Figure 8. Evolution of model performance metrics against noise. (Left) Model performance on a linear ground truth function with white noise. (Center) Model performance on experimental data (Case Study III) with white noise. (Right) Model performance on a linear ground truth function with different number of outliers. In artificial datasets with linear ground truth functions (left and right images) x_user was set equal to 0.95 to force the algorithm to continue further in the proposed methodology. When the linear model performance fell under the selected threshold, the algorithm swap to DT models, which rose the performance metrics again, generating a break in the sloping trends.

TABLE 3

Table 3. Evolution of performance (accuracy) of the models generated in different progressive steps of the proposed methodology, applied to noisy variations of the dataset used in Case Study 3.

Presence of Outliers

To evaluate the robustness of our methodology and command library against the presence of outliers in the dataset, we performed the following numerical experiment. Starting with data with a known ground truth function, y(x) = x, we added a white Gaussian noise $N_{1} ~ N (0, σ_{1} = 0.25)$ . Hence, our “experimental” dataset was the collection of random variables $y_{i}^{noise} \sim N (x_{i}, σ)$ . To simulate the existence of n outliers, we superposed a flat Gaussian distribution $N_{2} ~ N (0, σ_{2} ≫ σ_{1})$ , as depicted in Figure 9, and applied the method described in the Algorithm 2.

FIGURE 9

Figure 9. Scheme of the non-arbitrary and statistical methodology proposed to generate outliers, given a known dataset with random error.

ALGORITHM 2:

Algorithm 2: Numerical experiment with simulated outliers.

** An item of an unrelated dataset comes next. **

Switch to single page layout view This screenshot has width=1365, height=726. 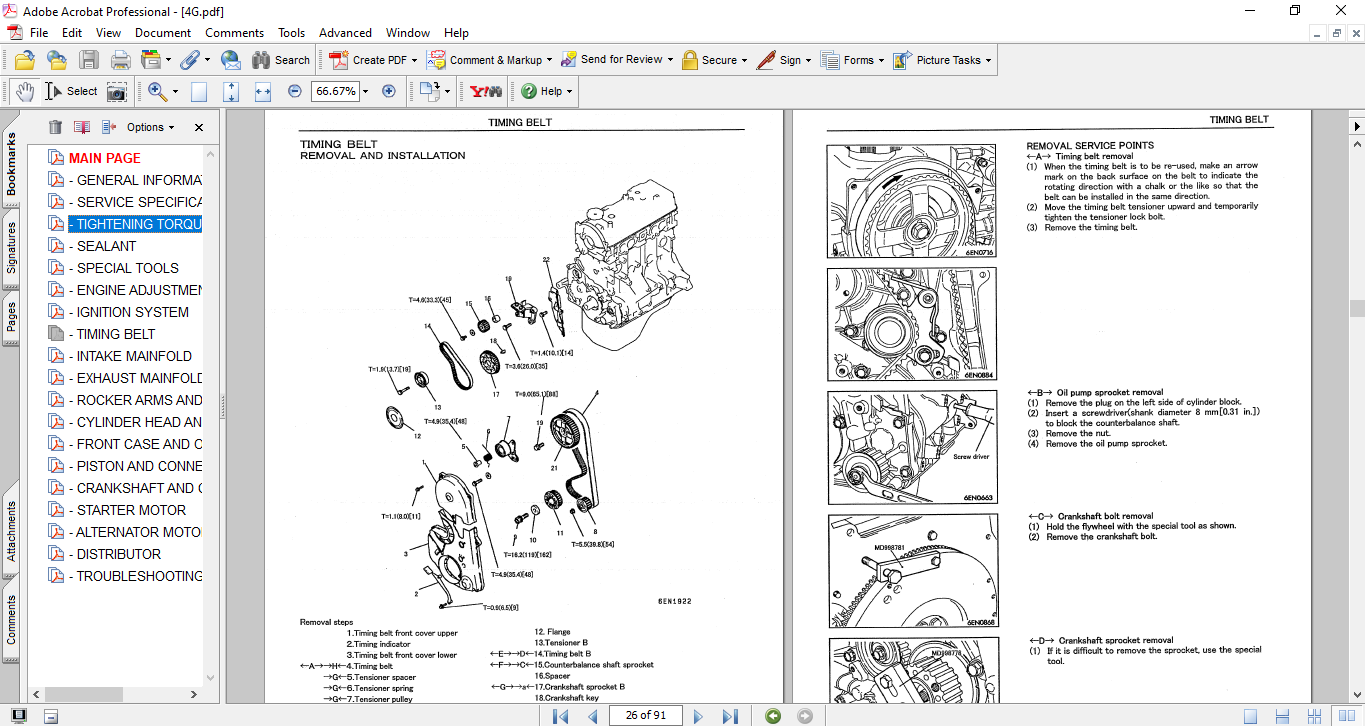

We simulated different datasets of N = 100 examples, and turned n of them into “outliers,” with n = {1, 5, 10, 15, 20, 25}, as shown in Figure 10. Noticeably, the added outliers modify the nature of the original Gaussian distribution, which is demonstrated by the drift between the identity and the purely statistical regression of the data points as more outliers are added to the dataset. In such sense, those outliers drift considerably from the expected values of the original distribution. Nevertheless, the presence of less than ~10% outliers does not affect the performance of the final model. Even when outliers are not symmetric (see examples with 5, 10, and 15 outliers in Figure 10).

FIGURE 10

Figure 10. Simulated linear dataset with n outliers in 100 data points. The added outliers modify the nature of the distribution, as they make the regression considerably drift from the identity. In such sense, those outliers might not be “pure” in a strict statistical definition (as they depend on the distribution), they drift considerably from the expected values of the original distribution.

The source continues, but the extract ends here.